## Try it:
Output exactly, and only, the stretch of lines beginning at the line with "Image resolution: width=1680" and ending at the last line of the listing below. Drop the pictures.

## Source records:
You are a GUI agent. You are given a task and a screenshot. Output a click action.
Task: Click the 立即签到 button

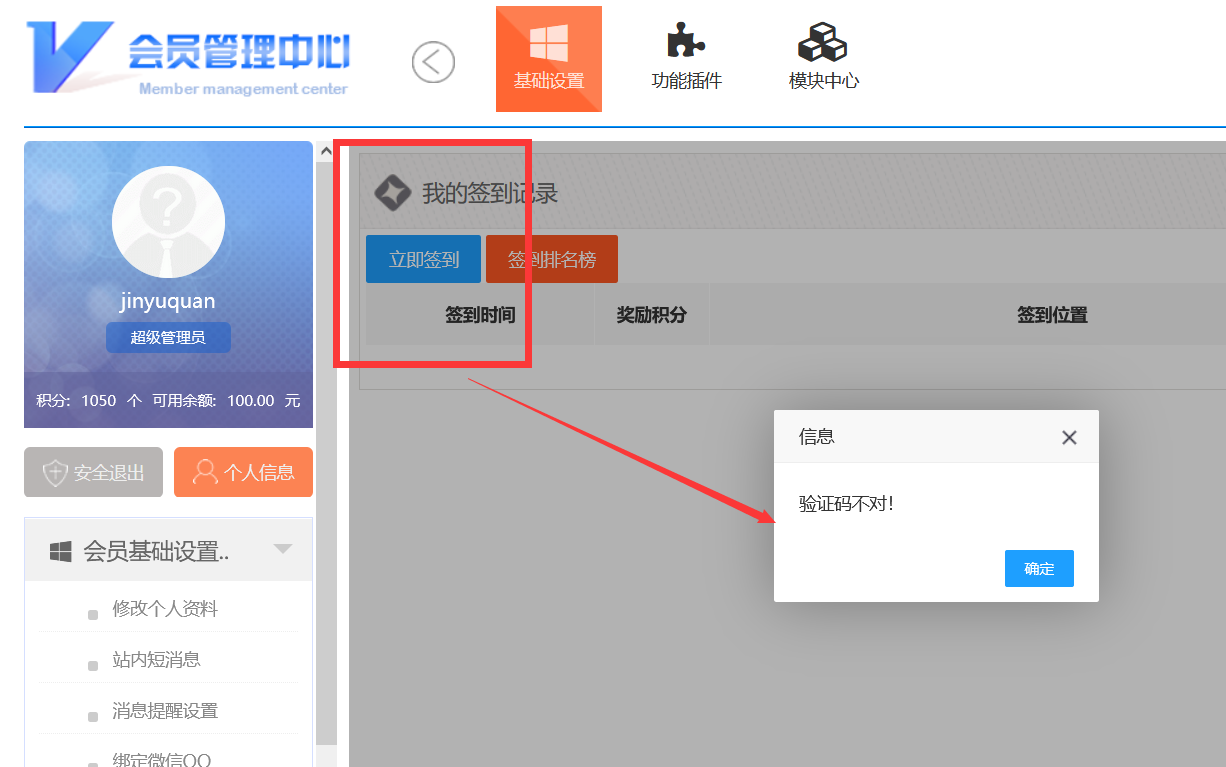[x=423, y=260]
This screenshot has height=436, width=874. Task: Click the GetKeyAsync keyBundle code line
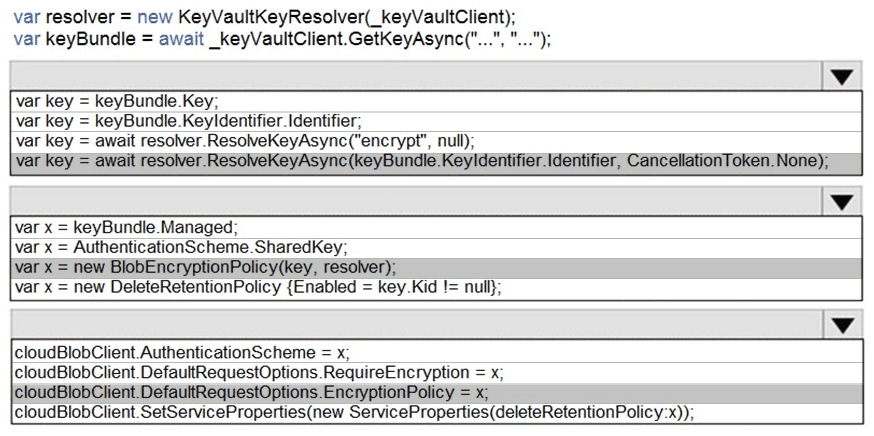[x=282, y=38]
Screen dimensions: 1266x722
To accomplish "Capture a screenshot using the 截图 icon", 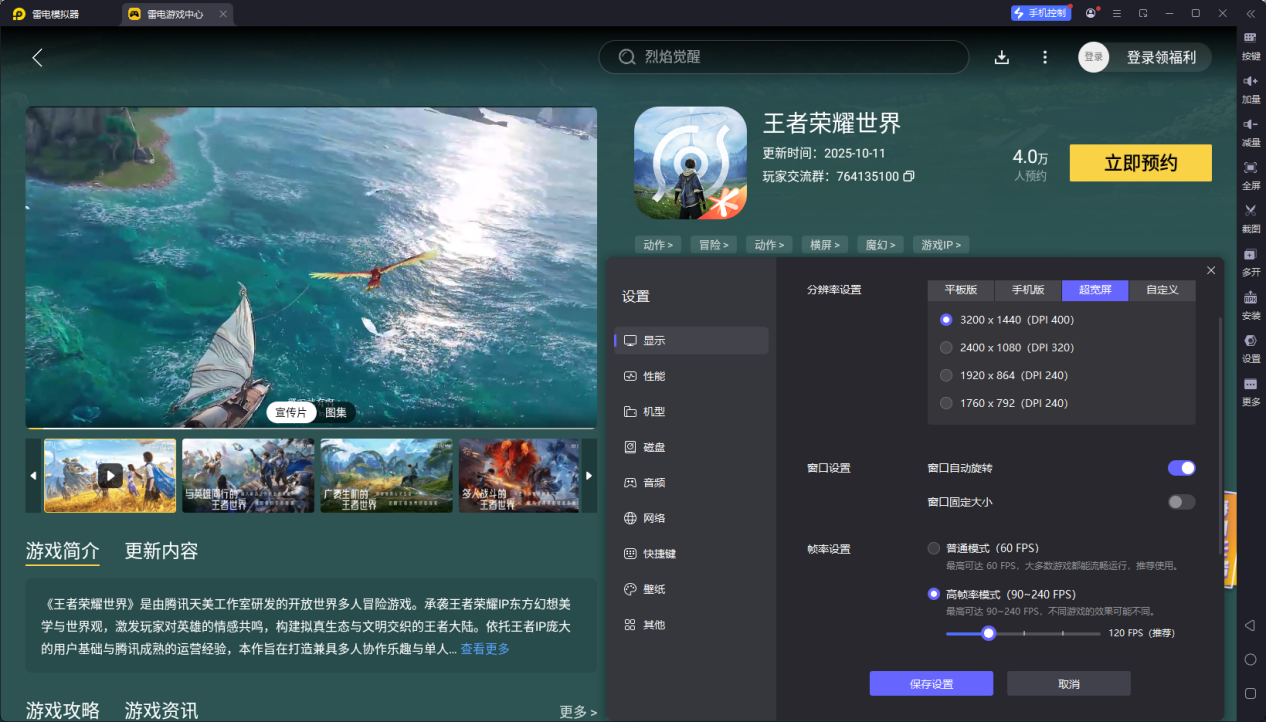I will [1250, 216].
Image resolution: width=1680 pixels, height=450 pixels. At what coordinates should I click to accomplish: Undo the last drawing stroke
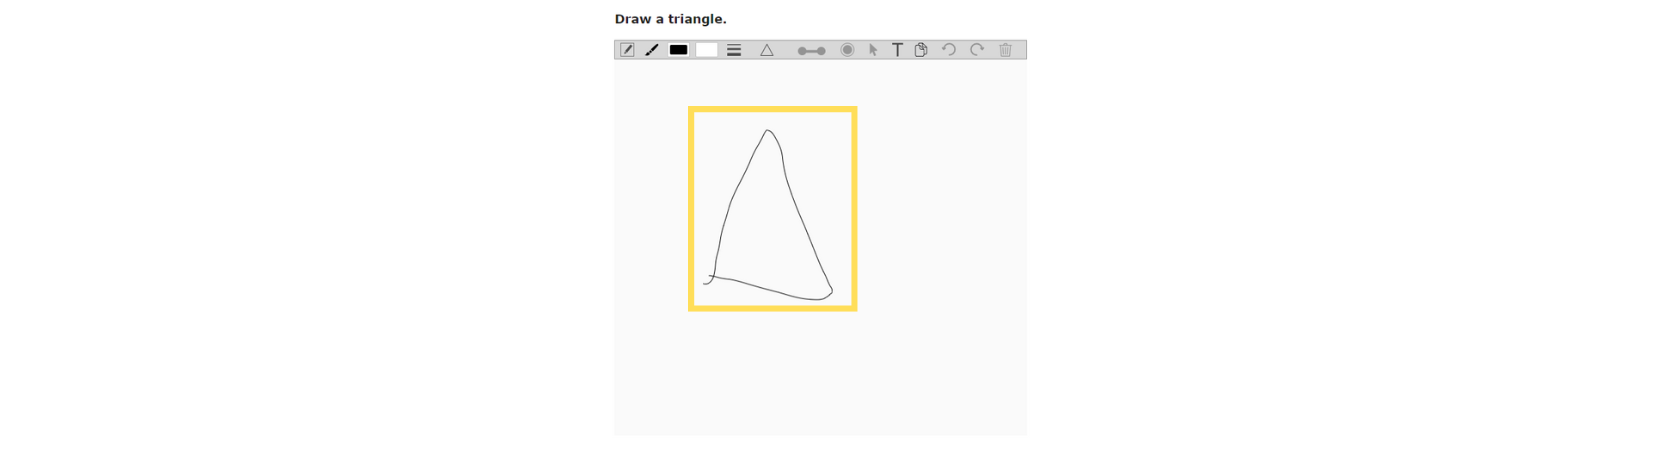tap(949, 50)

## Written answer:
Image resolution: width=1680 pixels, height=450 pixels. At what coordinates should I click to accomplish: Undo the last drawing stroke
tap(949, 50)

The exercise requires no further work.